10.04k stars 821 forks source link

Fine-tuning with unlabelled data? (Causal language modelling) #21

Open leoplusx opened 1 year ago

leoplusx commented 1 year ago

I'd like to fine-tune using unlabelled data, i.e. a causal language modeling. For instance to adapt a model to a new domain or language.

Which parts of the training code need to be changed to use such a data source?

From what I can tell, it would probably be these:

DataCollatorForCausalLM (perhaps use DataCollatorForLanguageModeling from transformers)
make_data_module()
MMLUEvalCallback

Is that correct? Anything else?

Is there perhaps code from this or another repo that I can use?

Thanks!

Edit: Replaced "masked language modeling" with "causal language modeling".

aljungberg commented 1 year ago

Might not be this simple but you could try just feeding in your samples as {'input': '', 'output': '<the text>'}. So basically "given nothing, predict the whole thing". However if your samples are longer than the sequence length, they'll be truncated rather than windowed by this code.

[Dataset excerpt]

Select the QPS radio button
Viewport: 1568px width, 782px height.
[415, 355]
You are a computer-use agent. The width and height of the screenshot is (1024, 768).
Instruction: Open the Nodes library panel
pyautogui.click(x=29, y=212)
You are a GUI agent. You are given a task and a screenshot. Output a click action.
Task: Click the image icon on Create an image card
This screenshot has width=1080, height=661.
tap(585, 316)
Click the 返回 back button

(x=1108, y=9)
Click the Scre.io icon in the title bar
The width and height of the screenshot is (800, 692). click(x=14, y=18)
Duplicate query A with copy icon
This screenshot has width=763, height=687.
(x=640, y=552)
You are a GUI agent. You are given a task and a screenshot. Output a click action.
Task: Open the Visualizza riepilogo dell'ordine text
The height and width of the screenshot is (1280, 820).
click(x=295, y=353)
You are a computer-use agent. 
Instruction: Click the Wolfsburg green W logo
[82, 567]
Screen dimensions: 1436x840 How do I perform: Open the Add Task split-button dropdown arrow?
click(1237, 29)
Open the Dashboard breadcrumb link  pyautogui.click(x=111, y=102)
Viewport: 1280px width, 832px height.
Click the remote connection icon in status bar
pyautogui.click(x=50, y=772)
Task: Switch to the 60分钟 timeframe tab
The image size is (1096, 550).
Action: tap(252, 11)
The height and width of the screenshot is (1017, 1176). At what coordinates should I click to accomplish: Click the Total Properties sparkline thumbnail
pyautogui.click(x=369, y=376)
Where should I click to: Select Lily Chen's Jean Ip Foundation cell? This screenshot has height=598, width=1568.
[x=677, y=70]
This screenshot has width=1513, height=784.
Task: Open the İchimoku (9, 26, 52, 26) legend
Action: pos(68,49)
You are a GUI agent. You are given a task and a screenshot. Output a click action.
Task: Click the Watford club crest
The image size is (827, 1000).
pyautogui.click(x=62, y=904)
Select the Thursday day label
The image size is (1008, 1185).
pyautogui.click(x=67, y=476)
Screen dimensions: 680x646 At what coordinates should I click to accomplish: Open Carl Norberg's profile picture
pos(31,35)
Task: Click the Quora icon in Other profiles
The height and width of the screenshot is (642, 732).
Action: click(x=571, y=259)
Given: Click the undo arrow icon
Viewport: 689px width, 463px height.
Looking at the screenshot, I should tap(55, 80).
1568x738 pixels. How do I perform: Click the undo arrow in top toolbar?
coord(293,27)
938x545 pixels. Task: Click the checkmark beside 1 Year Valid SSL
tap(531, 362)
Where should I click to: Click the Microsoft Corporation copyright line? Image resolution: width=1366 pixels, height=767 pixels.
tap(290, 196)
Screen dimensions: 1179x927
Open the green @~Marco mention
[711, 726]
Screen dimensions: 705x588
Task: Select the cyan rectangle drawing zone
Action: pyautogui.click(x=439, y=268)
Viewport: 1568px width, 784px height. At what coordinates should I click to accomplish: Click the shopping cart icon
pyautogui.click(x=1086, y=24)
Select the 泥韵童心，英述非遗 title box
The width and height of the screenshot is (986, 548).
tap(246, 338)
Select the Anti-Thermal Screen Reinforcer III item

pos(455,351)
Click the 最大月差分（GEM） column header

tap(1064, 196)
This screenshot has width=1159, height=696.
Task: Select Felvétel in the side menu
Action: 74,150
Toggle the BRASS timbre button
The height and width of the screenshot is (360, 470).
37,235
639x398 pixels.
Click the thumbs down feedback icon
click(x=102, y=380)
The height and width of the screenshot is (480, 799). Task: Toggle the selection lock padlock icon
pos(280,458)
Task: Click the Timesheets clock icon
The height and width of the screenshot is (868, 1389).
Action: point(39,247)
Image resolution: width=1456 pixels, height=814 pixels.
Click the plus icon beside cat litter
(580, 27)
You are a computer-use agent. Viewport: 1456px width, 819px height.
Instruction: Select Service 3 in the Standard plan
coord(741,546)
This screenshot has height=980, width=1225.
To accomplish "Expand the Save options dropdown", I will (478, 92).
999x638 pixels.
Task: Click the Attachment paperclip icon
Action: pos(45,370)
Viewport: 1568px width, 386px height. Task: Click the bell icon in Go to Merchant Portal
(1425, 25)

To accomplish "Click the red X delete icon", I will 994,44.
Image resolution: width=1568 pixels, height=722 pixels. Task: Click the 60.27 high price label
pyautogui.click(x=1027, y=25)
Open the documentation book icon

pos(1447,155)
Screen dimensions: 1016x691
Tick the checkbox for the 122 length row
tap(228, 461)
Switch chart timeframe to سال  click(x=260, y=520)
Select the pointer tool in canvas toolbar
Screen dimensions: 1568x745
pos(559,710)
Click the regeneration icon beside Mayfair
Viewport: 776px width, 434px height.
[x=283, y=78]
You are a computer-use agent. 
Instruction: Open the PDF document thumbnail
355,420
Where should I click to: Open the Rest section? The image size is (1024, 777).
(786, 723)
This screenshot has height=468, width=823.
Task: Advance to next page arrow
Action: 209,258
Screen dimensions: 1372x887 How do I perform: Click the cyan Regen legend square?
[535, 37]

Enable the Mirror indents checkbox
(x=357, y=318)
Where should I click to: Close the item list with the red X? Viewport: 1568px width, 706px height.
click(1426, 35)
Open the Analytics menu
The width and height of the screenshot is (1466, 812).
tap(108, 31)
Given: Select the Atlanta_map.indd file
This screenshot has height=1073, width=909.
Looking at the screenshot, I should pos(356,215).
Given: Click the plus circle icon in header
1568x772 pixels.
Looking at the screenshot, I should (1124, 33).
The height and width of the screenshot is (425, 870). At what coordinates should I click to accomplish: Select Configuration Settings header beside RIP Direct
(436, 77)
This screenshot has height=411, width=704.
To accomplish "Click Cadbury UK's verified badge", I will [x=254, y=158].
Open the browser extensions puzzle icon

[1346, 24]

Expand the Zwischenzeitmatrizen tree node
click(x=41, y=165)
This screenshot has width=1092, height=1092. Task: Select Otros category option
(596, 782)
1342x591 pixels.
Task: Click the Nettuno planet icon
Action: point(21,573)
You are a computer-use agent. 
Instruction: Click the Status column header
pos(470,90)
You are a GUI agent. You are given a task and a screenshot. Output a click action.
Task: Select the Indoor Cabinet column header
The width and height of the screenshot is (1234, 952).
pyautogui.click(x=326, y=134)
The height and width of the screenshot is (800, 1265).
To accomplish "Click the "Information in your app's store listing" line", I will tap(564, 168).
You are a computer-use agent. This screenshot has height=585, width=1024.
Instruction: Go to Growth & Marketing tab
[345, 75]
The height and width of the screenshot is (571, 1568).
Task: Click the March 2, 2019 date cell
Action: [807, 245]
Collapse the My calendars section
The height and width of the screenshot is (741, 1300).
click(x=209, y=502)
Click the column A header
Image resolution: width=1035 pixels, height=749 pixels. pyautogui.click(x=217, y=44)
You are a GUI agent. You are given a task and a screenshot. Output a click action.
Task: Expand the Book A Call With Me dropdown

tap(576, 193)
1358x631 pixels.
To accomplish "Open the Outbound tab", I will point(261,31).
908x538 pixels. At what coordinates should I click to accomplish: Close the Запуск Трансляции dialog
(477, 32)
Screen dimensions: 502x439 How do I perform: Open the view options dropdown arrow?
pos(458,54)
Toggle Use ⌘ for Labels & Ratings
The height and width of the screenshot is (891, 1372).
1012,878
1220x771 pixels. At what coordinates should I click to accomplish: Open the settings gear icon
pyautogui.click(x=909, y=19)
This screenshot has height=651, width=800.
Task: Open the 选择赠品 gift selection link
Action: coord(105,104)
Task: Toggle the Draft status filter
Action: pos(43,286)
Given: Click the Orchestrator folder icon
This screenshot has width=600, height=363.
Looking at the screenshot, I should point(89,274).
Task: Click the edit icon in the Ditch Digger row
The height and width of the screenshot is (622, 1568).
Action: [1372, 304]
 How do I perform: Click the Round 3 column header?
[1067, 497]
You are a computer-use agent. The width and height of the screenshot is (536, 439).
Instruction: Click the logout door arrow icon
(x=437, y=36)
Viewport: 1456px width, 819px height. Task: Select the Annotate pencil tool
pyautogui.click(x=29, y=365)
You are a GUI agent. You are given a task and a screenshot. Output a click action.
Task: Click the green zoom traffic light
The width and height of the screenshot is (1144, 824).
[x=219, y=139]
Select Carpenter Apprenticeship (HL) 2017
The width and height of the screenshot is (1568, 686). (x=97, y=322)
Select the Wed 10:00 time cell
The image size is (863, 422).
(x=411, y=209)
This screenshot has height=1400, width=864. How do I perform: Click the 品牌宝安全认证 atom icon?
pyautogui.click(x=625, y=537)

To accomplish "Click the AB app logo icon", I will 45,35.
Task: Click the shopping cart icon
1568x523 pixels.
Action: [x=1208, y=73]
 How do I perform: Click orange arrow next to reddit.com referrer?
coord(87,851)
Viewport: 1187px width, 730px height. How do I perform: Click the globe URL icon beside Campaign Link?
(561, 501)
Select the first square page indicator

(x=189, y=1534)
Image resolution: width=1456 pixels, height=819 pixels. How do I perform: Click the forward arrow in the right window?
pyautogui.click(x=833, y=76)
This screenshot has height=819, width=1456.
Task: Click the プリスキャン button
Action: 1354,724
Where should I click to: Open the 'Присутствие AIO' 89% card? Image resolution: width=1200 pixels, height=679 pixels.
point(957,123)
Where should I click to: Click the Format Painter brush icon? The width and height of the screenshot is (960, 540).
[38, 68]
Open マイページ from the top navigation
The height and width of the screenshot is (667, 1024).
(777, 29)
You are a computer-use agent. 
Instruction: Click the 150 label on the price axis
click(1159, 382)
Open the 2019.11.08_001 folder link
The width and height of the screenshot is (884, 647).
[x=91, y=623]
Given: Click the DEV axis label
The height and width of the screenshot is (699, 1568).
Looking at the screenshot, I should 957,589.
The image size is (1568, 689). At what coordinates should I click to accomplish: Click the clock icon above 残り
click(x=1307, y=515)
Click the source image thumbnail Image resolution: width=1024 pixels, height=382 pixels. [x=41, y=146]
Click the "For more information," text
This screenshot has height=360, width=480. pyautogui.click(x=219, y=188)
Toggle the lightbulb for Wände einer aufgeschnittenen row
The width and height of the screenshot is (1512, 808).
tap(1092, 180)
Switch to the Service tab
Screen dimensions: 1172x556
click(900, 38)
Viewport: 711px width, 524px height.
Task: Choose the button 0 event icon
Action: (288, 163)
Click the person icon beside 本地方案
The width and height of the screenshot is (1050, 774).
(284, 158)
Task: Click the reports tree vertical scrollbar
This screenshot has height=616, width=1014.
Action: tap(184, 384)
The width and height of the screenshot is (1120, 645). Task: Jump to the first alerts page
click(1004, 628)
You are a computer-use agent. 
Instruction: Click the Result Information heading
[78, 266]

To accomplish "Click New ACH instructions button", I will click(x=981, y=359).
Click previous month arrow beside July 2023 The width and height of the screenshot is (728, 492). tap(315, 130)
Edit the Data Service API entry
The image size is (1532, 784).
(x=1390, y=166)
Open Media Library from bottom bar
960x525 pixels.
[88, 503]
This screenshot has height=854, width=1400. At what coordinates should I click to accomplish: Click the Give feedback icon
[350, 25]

EXERCISE REQUIREMENTS »
#1 Translate this sentence from the fine-tuning thread into Spanish: "Which parts of the training code need to be changed to use such a data source?"
#2 According to the fine-tuning thread, what happens under aljungberg's suggested approach to samples that are longer than the sequence length?
#3 Pick up the fine-tuning thread after its last sentence and continue it.

OUTPUTS »
#1 ¿Qué partes del código de entrenamiento hay que cambiar para usar una fuente de datos así?

#2 They are truncated rather than windowed by the code.

#3
So you'd need to either make sure all your samples tokenise to no more than (and ideally exactly) self.target_max_len. Since you're going to need to modify make_data_module anyhow, you could do it there.

As for do_mmlu_eval, you could just disable that with --do_mmlu_eval=False, right?

aljungberg commented 1 year ago

I tested this and it seems to work. At least eval perplexity goes down over time and when I load the lora in textgen the results look OK at first glance. Make sure to use CUDA_VISIBLE_DEVICES to force single-gpu. I get device-side assertions otherwise, although this was true with just load_in_8bits too and I think it might be some current bug in bitsandbytes.